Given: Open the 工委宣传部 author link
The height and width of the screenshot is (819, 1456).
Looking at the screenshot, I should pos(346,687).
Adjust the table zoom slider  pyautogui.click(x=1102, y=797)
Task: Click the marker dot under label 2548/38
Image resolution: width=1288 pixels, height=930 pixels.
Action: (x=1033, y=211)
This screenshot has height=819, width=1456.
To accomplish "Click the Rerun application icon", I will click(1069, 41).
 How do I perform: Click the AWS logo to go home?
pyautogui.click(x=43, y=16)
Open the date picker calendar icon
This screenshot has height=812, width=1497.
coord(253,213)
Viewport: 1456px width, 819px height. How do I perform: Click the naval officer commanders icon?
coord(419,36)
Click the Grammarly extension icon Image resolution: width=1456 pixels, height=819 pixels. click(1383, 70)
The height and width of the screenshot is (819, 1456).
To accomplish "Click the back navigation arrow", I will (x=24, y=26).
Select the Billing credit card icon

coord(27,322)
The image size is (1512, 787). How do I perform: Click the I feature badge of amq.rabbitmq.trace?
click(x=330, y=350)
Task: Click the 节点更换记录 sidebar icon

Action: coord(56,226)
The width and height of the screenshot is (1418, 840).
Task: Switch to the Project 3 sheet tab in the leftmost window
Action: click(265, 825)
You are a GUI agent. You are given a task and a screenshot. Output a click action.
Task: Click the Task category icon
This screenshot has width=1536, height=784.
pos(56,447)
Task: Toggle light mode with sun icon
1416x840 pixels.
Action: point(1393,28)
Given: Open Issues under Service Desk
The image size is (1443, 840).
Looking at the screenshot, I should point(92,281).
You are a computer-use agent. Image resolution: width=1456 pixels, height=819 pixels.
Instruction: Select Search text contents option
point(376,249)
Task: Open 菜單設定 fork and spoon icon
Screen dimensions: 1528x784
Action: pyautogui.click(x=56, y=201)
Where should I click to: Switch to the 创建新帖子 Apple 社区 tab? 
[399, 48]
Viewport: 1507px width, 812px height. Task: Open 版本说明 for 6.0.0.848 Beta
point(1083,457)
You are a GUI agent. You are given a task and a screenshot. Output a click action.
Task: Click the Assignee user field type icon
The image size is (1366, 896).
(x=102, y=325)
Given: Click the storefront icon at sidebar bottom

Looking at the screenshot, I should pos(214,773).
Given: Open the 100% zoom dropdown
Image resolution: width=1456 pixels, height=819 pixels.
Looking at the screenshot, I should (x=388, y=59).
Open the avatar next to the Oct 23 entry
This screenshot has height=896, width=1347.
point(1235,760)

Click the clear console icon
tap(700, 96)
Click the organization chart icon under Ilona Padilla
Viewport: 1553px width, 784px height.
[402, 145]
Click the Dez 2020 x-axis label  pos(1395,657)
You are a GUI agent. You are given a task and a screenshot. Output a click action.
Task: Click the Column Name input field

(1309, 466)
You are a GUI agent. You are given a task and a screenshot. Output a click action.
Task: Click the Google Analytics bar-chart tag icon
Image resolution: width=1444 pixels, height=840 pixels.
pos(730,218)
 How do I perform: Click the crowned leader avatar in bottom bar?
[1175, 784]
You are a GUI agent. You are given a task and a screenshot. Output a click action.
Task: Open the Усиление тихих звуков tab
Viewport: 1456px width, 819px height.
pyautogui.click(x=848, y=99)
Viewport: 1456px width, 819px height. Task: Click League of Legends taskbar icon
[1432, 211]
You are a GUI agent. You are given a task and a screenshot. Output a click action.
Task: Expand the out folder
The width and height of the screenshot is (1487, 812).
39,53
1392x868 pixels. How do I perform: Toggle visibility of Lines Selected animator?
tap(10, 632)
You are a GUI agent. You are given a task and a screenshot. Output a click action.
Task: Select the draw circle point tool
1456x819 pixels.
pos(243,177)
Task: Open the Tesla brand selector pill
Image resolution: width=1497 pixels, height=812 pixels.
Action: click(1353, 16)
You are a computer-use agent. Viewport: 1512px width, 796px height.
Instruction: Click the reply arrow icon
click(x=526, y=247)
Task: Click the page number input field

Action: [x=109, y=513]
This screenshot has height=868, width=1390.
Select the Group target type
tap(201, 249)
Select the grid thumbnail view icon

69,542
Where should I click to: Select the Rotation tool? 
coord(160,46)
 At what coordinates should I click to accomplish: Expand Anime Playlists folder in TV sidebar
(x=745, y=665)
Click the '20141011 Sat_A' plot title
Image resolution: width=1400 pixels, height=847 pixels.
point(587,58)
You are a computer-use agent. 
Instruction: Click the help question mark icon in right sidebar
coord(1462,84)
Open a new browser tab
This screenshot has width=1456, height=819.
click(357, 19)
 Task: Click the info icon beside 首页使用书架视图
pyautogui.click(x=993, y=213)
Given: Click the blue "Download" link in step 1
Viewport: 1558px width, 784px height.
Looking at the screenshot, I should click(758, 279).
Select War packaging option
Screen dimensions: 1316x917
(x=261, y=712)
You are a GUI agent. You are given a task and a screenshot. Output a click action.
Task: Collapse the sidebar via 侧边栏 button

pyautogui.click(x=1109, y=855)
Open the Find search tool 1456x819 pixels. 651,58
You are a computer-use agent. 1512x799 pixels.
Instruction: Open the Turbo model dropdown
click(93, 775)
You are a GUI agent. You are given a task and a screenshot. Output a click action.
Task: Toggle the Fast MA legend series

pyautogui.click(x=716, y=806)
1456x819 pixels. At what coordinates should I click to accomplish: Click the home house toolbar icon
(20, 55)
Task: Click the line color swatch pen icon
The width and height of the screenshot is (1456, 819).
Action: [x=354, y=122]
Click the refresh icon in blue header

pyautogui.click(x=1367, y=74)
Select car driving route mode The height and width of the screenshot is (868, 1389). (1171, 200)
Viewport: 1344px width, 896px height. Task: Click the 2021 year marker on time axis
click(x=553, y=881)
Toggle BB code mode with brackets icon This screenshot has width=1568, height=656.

########

## EXERCISE DETAILS
Restate the full listing word for word, leaving out nothing.

## SOLUTION FOR THIS TASK
Given: Open the 工委宣传部 author link
The height and width of the screenshot is (819, 1456).
Looking at the screenshot, I should pos(346,687).
Adjust the table zoom slider  pyautogui.click(x=1102, y=797)
Task: Click the marker dot under label 2548/38
Image resolution: width=1288 pixels, height=930 pixels.
Action: (x=1033, y=211)
This screenshot has height=819, width=1456.
To accomplish "Click the Rerun application icon", I will click(1069, 41).
 How do I perform: Click the AWS logo to go home?
pyautogui.click(x=43, y=16)
Open the date picker calendar icon
This screenshot has height=812, width=1497.
coord(253,213)
Viewport: 1456px width, 819px height. How do I perform: Click the naval officer commanders icon?
coord(419,36)
Click the Grammarly extension icon Image resolution: width=1456 pixels, height=819 pixels. click(1383, 70)
The height and width of the screenshot is (819, 1456).
To accomplish "Click the back navigation arrow", I will (x=24, y=26).
Select the Billing credit card icon

coord(27,322)
The image size is (1512, 787). How do I perform: Click the I feature badge of amq.rabbitmq.trace?
click(x=330, y=350)
Task: Click the 节点更换记录 sidebar icon

Action: coord(56,226)
The width and height of the screenshot is (1418, 840).
Task: Switch to the Project 3 sheet tab in the leftmost window
Action: click(265, 825)
You are a GUI agent. You are given a task and a screenshot. Output a click action.
Task: Click the Task category icon
This screenshot has width=1536, height=784.
pos(56,447)
Task: Toggle light mode with sun icon
1416x840 pixels.
Action: point(1393,28)
Given: Open Issues under Service Desk
The image size is (1443, 840).
Looking at the screenshot, I should point(92,281).
You are a computer-use agent. Image resolution: width=1456 pixels, height=819 pixels.
Instruction: Select Search text contents option
point(376,249)
Task: Open 菜單設定 fork and spoon icon
Screen dimensions: 1528x784
Action: pyautogui.click(x=56, y=201)
Where should I click to: Switch to the 创建新帖子 Apple 社区 tab? 
[399, 48]
Viewport: 1507px width, 812px height. Task: Open 版本说明 for 6.0.0.848 Beta
point(1083,457)
You are a GUI agent. You are given a task and a screenshot. Output a click action.
Task: Click the Assignee user field type icon
The image size is (1366, 896).
(x=102, y=325)
Given: Click the storefront icon at sidebar bottom

Looking at the screenshot, I should pos(214,773).
Given: Open the 100% zoom dropdown
Image resolution: width=1456 pixels, height=819 pixels.
Looking at the screenshot, I should (x=388, y=59).
Open the avatar next to the Oct 23 entry
This screenshot has height=896, width=1347.
point(1235,760)

Click the clear console icon
tap(700, 96)
Click the organization chart icon under Ilona Padilla
Viewport: 1553px width, 784px height.
[402, 145]
Click the Dez 2020 x-axis label  pos(1395,657)
You are a GUI agent. You are given a task and a screenshot. Output a click action.
Task: Click the Column Name input field

(1309, 466)
You are a GUI agent. You are given a task and a screenshot. Output a click action.
Task: Click the Google Analytics bar-chart tag icon
Image resolution: width=1444 pixels, height=840 pixels.
pos(730,218)
 How do I perform: Click the crowned leader avatar in bottom bar?
[1175, 784]
You are a GUI agent. You are given a task and a screenshot. Output a click action.
Task: Open the Усиление тихих звуков tab
Viewport: 1456px width, 819px height.
pyautogui.click(x=848, y=99)
Viewport: 1456px width, 819px height. Task: Click League of Legends taskbar icon
[1432, 211]
You are a GUI agent. You are given a task and a screenshot. Output a click action.
Task: Expand the out folder
The width and height of the screenshot is (1487, 812).
39,53
1392x868 pixels. How do I perform: Toggle visibility of Lines Selected animator?
tap(10, 632)
You are a GUI agent. You are given a task and a screenshot. Output a click action.
Task: Select the draw circle point tool
1456x819 pixels.
pos(243,177)
Task: Open the Tesla brand selector pill
Image resolution: width=1497 pixels, height=812 pixels.
Action: click(1353, 16)
You are a computer-use agent. Viewport: 1512px width, 796px height.
Instruction: Click the reply arrow icon
click(x=526, y=247)
Task: Click the page number input field

Action: [x=109, y=513]
This screenshot has height=868, width=1390.
Select the Group target type
tap(201, 249)
Select the grid thumbnail view icon

69,542
Where should I click to: Select the Rotation tool? 
coord(160,46)
 At what coordinates should I click to accomplish: Expand Anime Playlists folder in TV sidebar
(x=745, y=665)
Click the '20141011 Sat_A' plot title
Image resolution: width=1400 pixels, height=847 pixels.
point(587,58)
You are a computer-use agent. 
Instruction: Click the help question mark icon in right sidebar
coord(1462,84)
Open a new browser tab
This screenshot has width=1456, height=819.
click(357, 19)
 Task: Click the info icon beside 首页使用书架视图
pyautogui.click(x=993, y=213)
Given: Click the blue "Download" link in step 1
Viewport: 1558px width, 784px height.
Looking at the screenshot, I should click(758, 279).
Select War packaging option
Screen dimensions: 1316x917
(x=261, y=712)
You are a GUI agent. You are given a task and a screenshot. Output a click action.
Task: Collapse the sidebar via 侧边栏 button

pyautogui.click(x=1109, y=855)
Open the Find search tool 1456x819 pixels. 651,58
You are a computer-use agent. 1512x799 pixels.
Instruction: Open the Turbo model dropdown
click(93, 775)
You are a GUI agent. You are given a task and a screenshot. Output a click action.
Task: Toggle the Fast MA legend series

pyautogui.click(x=716, y=806)
1456x819 pixels. At what coordinates should I click to accomplish: Click the home house toolbar icon
(20, 55)
Task: Click the line color swatch pen icon
The width and height of the screenshot is (1456, 819).
Action: [x=354, y=122]
Click the refresh icon in blue header

pyautogui.click(x=1367, y=74)
Select car driving route mode The height and width of the screenshot is (868, 1389). (1171, 200)
Viewport: 1344px width, 896px height. Task: Click the 2021 year marker on time axis
click(x=553, y=881)
Toggle BB code mode with brackets icon This screenshot has width=1568, height=656.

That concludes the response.